[Opening Given records section]

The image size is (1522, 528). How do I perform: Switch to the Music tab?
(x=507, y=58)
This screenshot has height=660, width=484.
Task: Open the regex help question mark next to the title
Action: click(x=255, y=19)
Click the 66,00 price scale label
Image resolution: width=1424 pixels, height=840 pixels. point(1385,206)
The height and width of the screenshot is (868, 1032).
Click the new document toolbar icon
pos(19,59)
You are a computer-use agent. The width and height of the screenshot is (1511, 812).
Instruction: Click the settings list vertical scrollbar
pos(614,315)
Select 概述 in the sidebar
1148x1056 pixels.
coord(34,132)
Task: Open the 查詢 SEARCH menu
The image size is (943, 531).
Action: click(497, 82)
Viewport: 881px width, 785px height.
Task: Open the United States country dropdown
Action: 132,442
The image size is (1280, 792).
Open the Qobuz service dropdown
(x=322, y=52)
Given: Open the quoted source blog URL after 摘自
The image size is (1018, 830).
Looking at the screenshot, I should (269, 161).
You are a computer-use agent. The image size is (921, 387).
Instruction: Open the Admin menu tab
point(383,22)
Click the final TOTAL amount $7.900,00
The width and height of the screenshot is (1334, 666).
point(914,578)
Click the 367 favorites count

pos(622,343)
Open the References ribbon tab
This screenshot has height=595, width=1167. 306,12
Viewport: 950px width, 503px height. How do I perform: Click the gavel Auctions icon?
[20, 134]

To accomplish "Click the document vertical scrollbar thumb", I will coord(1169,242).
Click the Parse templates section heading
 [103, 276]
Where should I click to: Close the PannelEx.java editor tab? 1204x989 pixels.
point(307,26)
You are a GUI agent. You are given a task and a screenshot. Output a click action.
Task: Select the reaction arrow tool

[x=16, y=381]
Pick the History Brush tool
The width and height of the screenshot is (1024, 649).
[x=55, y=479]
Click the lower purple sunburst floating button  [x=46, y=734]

[Closing Given records section]

### What you will do
Please state how many lines of the entries above include the string "computer", giving the number and nothing more.

### Result of this task
2